Matteo Gobbi con Eleonora Contin

Chiavenna (Sondrio), 7 settembre 2018 - Sulle dolci note dell’orchestra Verdi di Milano Chiavenna ha salutato, nel pomeriggio di ieri, Eleonora Contin, la 34enne tragicamente scomparsa, lo scorso 25 agosto, nella acquea del Mozambico, nel corso di un’immersione con il marito, Matteo Gobbi.

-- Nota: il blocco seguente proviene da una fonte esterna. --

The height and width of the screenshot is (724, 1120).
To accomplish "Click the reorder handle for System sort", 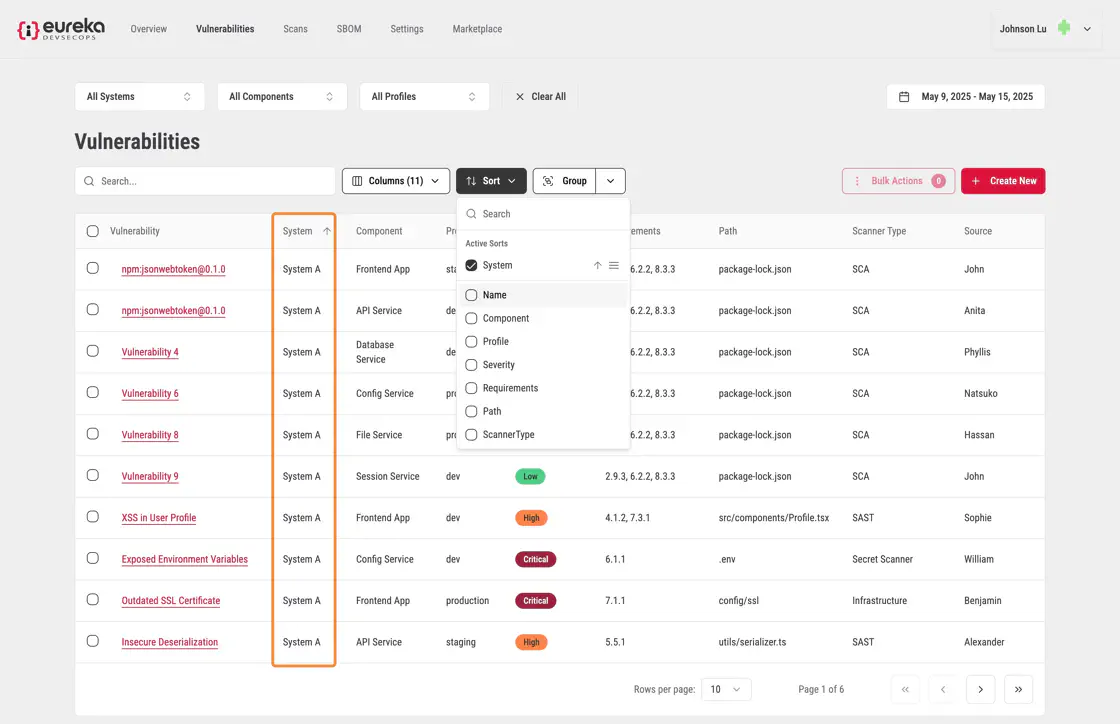I will click(x=614, y=266).
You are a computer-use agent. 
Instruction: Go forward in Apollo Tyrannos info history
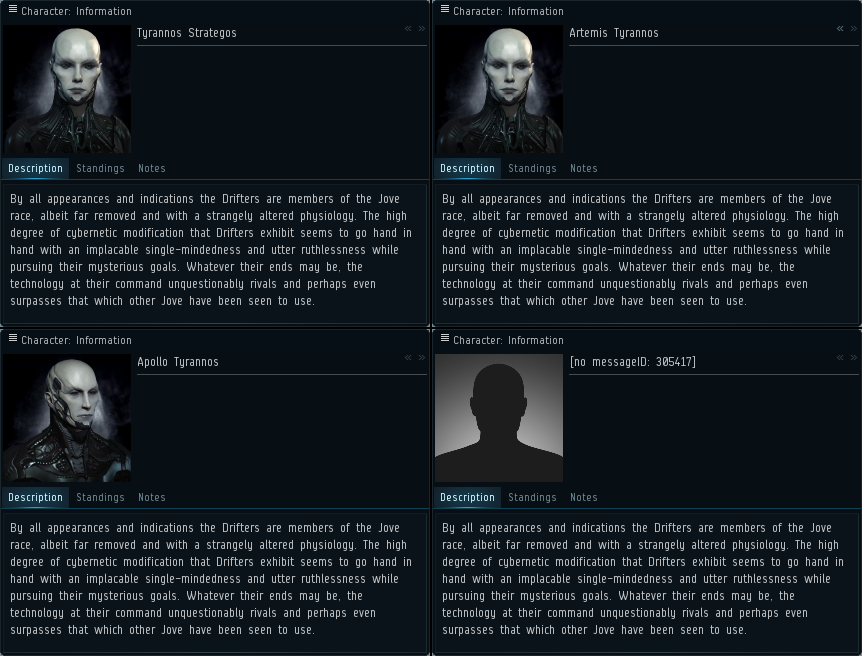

I musicisti della prestigiosa orchestra – presso cui Eleonora lavorava come curatrice dei rapporti istituzionali della compagine sinfonica – hanno voluto rendere l’ultimo omaggio alla collega e amica scomparsa, facendo risuonare la gremita chiesa di San Lorenzo delle loro note. In molti hanno accompagnato la giovane chiavennasca nel suo ultimo viaggio e i vecchi compagni di scuola e di pallavolo, i coscritti, gli amici di tutta una vita ed i colleghi si sono stretti, in questo momento di dolore, attorno ai famigliari e al marito, facendo sentire la propria vicinanza ed il proprio affetto. Alcuni di loro, nel corso della toccante cerimonia officiata dal parroco Andrea Caelli, sono saliti sul pulpito, condividendo i ricordi felici e il dolore per la perdita: «L’ultimo tuo messaggio – hanno ricordato commossi – ci è arrivato non appena sei giunta in Mozambico. Hai scritto che sul tuo zaino c’era ancora posto per altre bandierine, ricordo dei tuoi tanti viaggi. È proprio così che ti vogliamo immaginare: in giro per il mondo a collezionare bandiere di posti lontani e meravigliosi». La passione per i viaggi di Eleonora è stata ricordata anche da Don Andrea che ha citato Sant’Agostino: «Il mondo è come un libro – ha detto il parroco dal pulpito – e chi non viaggia ne conosce solamente una pagina». In seguito alla cerimonia la salma è stata accompagnata, solamente dai famigliari e dagli amici più stretti, presso il cimitero di Prata Camportaccio, paese di origine della famiglia materna della giovane, dove è stata tumulata.

Lunghe e strazianti le pratiche per riuscire a riportare il corpo di Eleonora a casa: la salma della giovane è arrivata a Chiavenna solamente mercoledì scorso a causa del lungo iter burocratico e dei visti necessari per il rientro dal Mozambico. Intanto rimangono ancora da chiarire le cause della morte: da una prima ricostruzione dei fatti parrebbe che Eleonora – esperta subacquea – nel corso di un’immersione nei pressi della barriera corallina sia stata trascinata lontano dai propri compagni di immersione in seguito ad un malore. Disperate le ricerche – il marito aveva organizzato sui social una raccolta fondi per finanziare l’utilizzo di elicotteri privati – purtroppo conclusesi, con il peggior esito immaginabile, su di una spiaggia a 40 chilometri dal luogo di immersione nella notte tra martedì 28 e mercoledì 29 agosto.